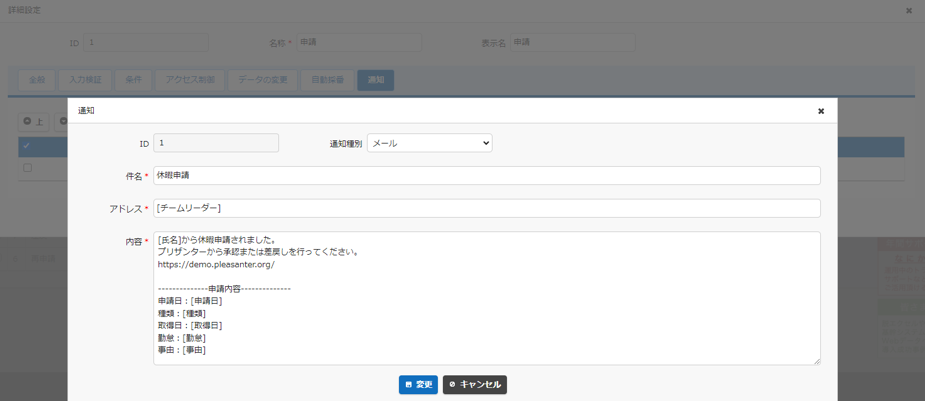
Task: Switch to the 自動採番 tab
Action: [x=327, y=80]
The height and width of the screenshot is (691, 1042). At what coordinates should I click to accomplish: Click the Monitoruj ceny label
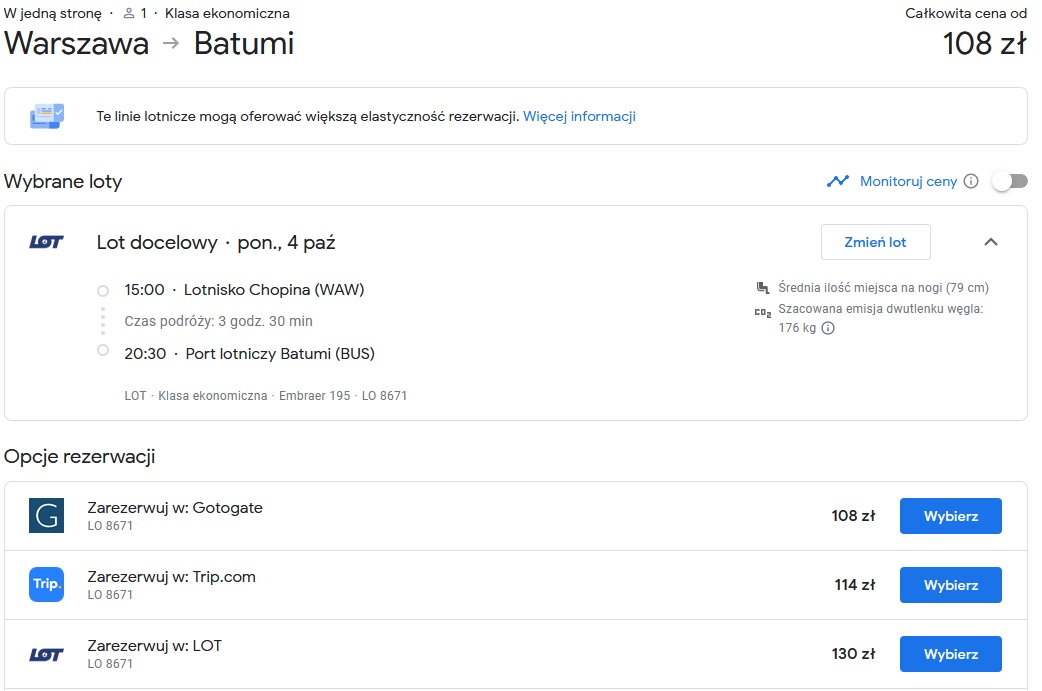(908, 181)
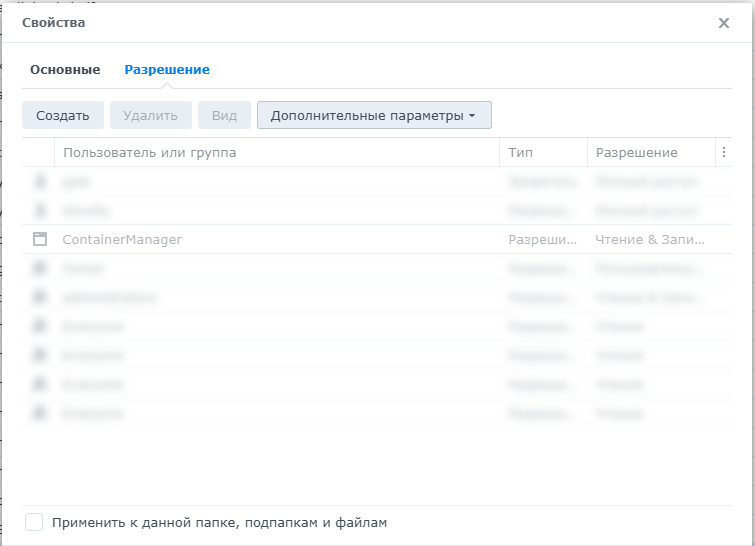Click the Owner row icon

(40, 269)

===============

• _WHAT IS NEEDED_
Repeat word for word the lines beginning at the one with "The height and" and ending at the final line of the records above, both included, and no others. Leave the pictures out.

• _EXERCISE SOLUTION_
The height and width of the screenshot is (691, 1042). At what coordinates should I click to accomplish: Click the Monitoruj ceny label
(908, 181)
Click the Owner row icon

(40, 269)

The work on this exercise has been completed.